Benghazi investigationThe administration's struggle to define Benghazi attack as “terrorism”

Published 14 May 2013

Administration critics on the Hill now focus more of their attention on the changing explanations administration officials have offered in public as to the nature of the attack and the identity of the perpetrators. Yesterday, President Obama said the he used the term “terrorism” early on, and that he dispatched a senior official to brief lawmakers in the issue. He is right – up to a point: On 12 September Obama did describe the attack as an “act of terror,” and on 19 September counterterrorism director Matt Olsen used the term in response to a senator’s question, but otherwise, until 20 September, all high-level administration officials, including Obama, declined to attribute the attack to terrorists.

With the Senate Intelligence Committee set to release its report about the Benghazi attack, a report which, like the report by Accounting Review Board, is going to support, with some criticism, the administration’s position on the issue of securing the Benghazi compound and on the absence of a viable military option to influence events on the ground during the firefight at the compound — Republicans on the Hill are directing their attention to the issue which seems to give the administration more serious problems: the changing explanations administration officials have offered in public as to the nature of the attack and the identity of the perpetrators.

President Obama appears to be feeling the heat, and on Monday, during a joint press conference with U.K prime minister David Cameron, pushed back by describing lawmakers’ efforts to find out the reason for the changing explanations as a “sideshow.”

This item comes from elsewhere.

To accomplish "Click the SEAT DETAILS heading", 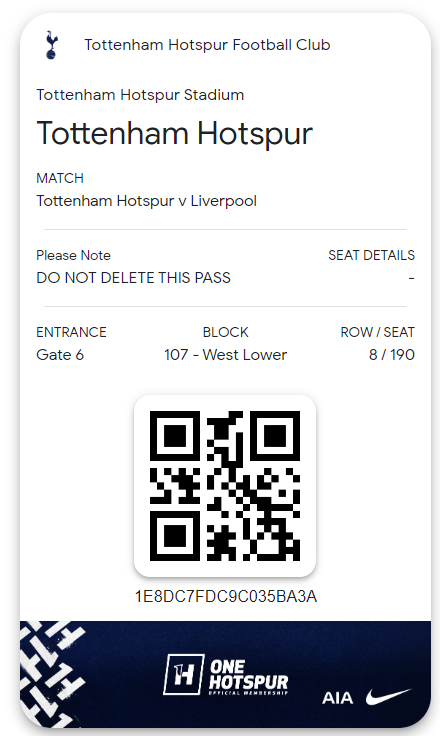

The president said he himself used the term “terrorism” early on to describe the nature of the attack, and that he even sent an official to the Hill to talk with lawmakers and clarify matters. The president said these two facts are proof that there was no cover up on the part of his administration, and no effort to minimize terrorism as being the reason for the Benghazi attack.

Fox News reports, though, that the president’s Monday assertions do not agree with the facts.

Obama did use the term “acts of terror” on 12 September, in a statement to the American people he made in the Rose Garden. This was the first, and last, time the president and high-level administration officials used the word “terrorism” for quite a while.

The official Obama sent to brief lawmakers, National Counterterrorism Center director Matt Olsen, testified on 19 September and used the word “terrorism” to describe the attack – but the next day, 20 September, Obama declined to do so, responding to a reporter who asked him whether the attack in Benghazi was carried out by terrorists, saying “I don’t want to speak to something until we have all the information.”

With Republican lawmakers’ focus now almost exclusively on the post-Benghazi attack period, Obama on Monday was more detailed than before in trying to bolster his claim that his administration did not water down its early public announcements.

Obama said: “The day after it happened [12 September] I acknowledged that this was an act of terrorism.”